Sunday, March 7, 2010

Adriana's Pork Stew

Winter Stew--the ultimate comfort food. But not your usual beef stew.
I remember telling you that I would give you some ideas for dishes to serve with polenta, something with lots of sauce. This pork stew, which I learned from Adriana many years ago, has been a mainstay in my kitchen every fall and winter when its chilly and rainy or snowy outside. It is very easy, and unusual. Since Adriana didn't measure ingredients, neither do I, so amounts are approximate. But don't worry, you cannot mess this up. Whatever you do, it will be delicious.

Adriana's Pork Stew
Buy some pork stewing meat and trim it well of excess fat, or buy a pork butt roast and cut your own stew meat. You will need about one inch square pieces of meat.
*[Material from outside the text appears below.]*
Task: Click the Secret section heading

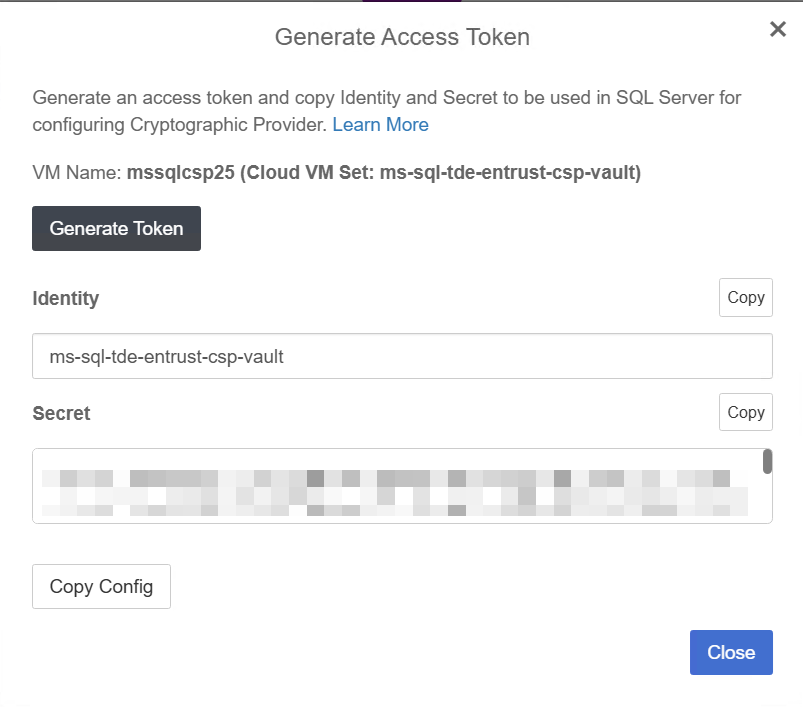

Put a little oil (I use canola) into the bottom of your pot and when it's good and hot, brown the meat. Remember Julia Child's tip--make sure each piece is dried off or it won't brown, it will just sort of boil in its own juices.
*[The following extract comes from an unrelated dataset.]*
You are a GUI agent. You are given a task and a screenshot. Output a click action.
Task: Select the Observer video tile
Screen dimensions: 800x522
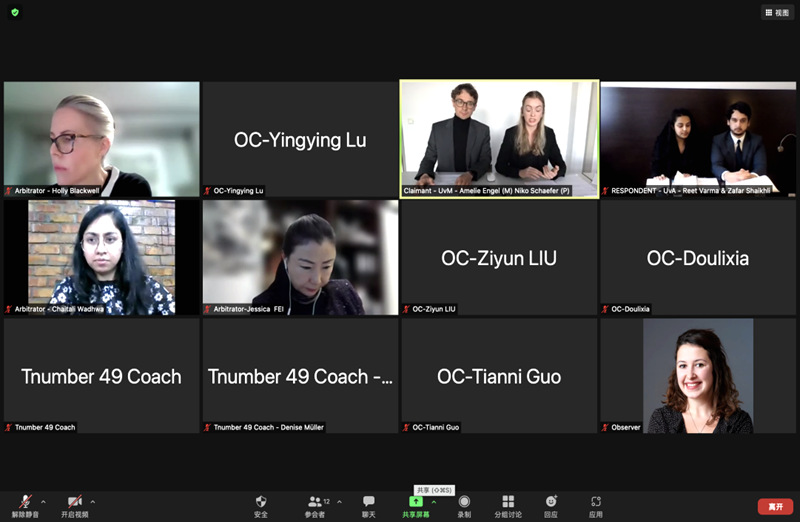[x=698, y=375]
Remove the meat and add to the pot one onion and two green peppers, roughly chopped, not too small. Saute until onion is translucent.
Now put the meat back in.
Add a can of peeled Italian plum tomatoes, more or less to your taste.
Put in a couple of Bay leaves (I have a tree in my backyard).
Now here's the kicker! Add 2 or 3 tablespoons of red wine vinegar, and some salt. Taste it. Maybe it needs more vinegar or more salt.
The vinegar gives the stew a delicious, unusual flavour, and serves to tenderize the meat. I sometimes add as much as 1/4 cup.
Now add 3 or 4 potatoes cut in good-sized chunks, depending on how many people you're feeding.
Simmer for at least one hour. Check for doneness. Continue simmering.
This is a one-pot meal, with the addition of a salad or sliced cucumbers or tomatoes dressed lightly with oil and vinegar.
Isn't it delicious! Thank you, Adriana, wherever you are.